WWL’s investigation exposing corruption in a city agency triggered a raid by the FBI to seize records just hours later. The three-part investigation, Hidden Dangers, reveals how months of painstaking, dogged detective work uncovered a practice literally ready to explode. And linear TV news viewers tuned in at the appointed time to watch.
On Thursday, Nov. 4, WWL-TV, Tegna’s CBS affiliate in New Orleans, aired an investigation exposing corruption at a the city’s Sewerage and Water Board.
Hours after that investigation aired during WWL’s 10 p.m. news, the FBI raided the agency to prevent potential evidence from being removed.
“They had no choice,” says David Hammer, WWL’s investigative reporter.
Hammer says the three-part series of investigations, Hidden Dangers, into the city’s Sewerage and Water Board, named names and detailed their connections into how the board’s employees were falsifying licensing and inspections of gas hookups around the city, creating a literally explosive situation.
“The next morning at 8, they raided the office for those documents and had a U-Haul truck full of boxes to be able to get those records so that they couldn’t be tampered with,” Hammer says.
This isn’t the first time Hammer and WWL ‘s team of investigators, which include Katie Moore, investigative reporter and anchor, and TJ Pipitone, photojournalist, have looked into the major failures of the safety and permits process in New Orleans.
When parts of the Hard Rock Hotel under construction collapsed in October of 2019, killing three, Hammer and his team exposed how they tracked inspectors’ GPS in their city vehicles which showed “they were not stopping near the site on the days that they claimed to go there to approve the work for pours of the concrete before it ended up collapsing,” Hammer says.
The investigation led to a recommendation from the inspector general’s office that they be charged with falsifying public records and other crimes and malfeasance, Hammer says.
That story led Hammer to the Sewerage and Water Board which handles all the plumbing permits and inspections in the city on residences and commercial properties, Hammer says.
As Hammer began investigating, he found that the board’s permitting process was not automated and available online, but kept on paper index cards within one office.
Hammer spent months downloading thousands and thousands of files of what city records were available online for gas work permits, and cross-referencing them to find out who was getting the permits.
“What I discovered was that the heads of the plumbing department at the Sewerage and Water Board were getting private work as the gas fitters on hundreds and hundreds of jobs where their staff was also approving the plumbing work on the same jobs,” Hammer says. “So it was a whole circular arrangement.”
When Hammer sought access to the paper records on the index cards, “they always had some kind of obstacle placed in my path,” Hammer says, like making the records available only after normal business hours.
Hammer says the city says it’s working to scan and digitize those records, but won’t be done until the spring of 2022.
“The task will be even harder now because a large portion of the still-paper-only records have been seized by the FBI,” Hammer says.
Because of the danger involved with gas lines, Hammer says the amount of time his team spent investigating the self-dealing practices was worth it.
“I had a sound bite from a state legislator saying this is dangerous because it could ignite with just a spark,” Hammer says.
Hammer’s investigation led to resignations, suspensions and licenses being revoked.
Television news viewers tuned into WWL’s 10 p.m. newscasts to watch the first two parts of the investigations on Thursday and Friday nights.
According to WWL, the household ratings for the 10 p.m. newscast on Thursday out-performed the 9 p.m.

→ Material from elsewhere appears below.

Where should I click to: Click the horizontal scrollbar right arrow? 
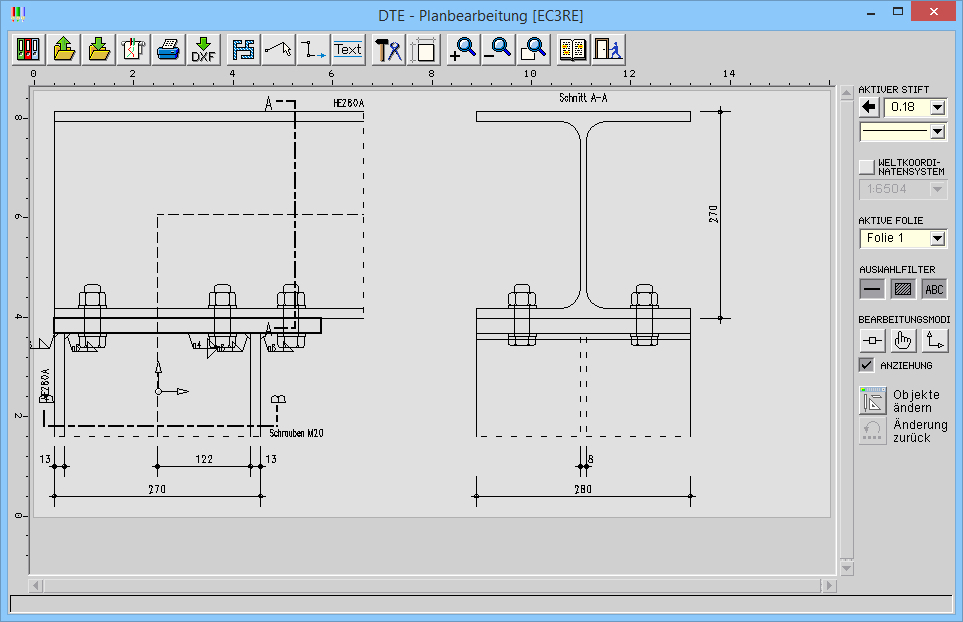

CBS program that lead into the news, and was stronger than the overall sweep average for November and October of 2021, and from last November. In the area of the city most affected by the story, the HH ratings were a couple points higher on both nights.
Hammer, whose family goes back seven generations in New Orleans, believes the ratings “say how invaluable we are. I am very proud that WWL gives us the time to do these kinds of long-term investigations and the air time to do a three-part series about it.”
And judging from some of the comments from viewers, they see value in these investigations, too.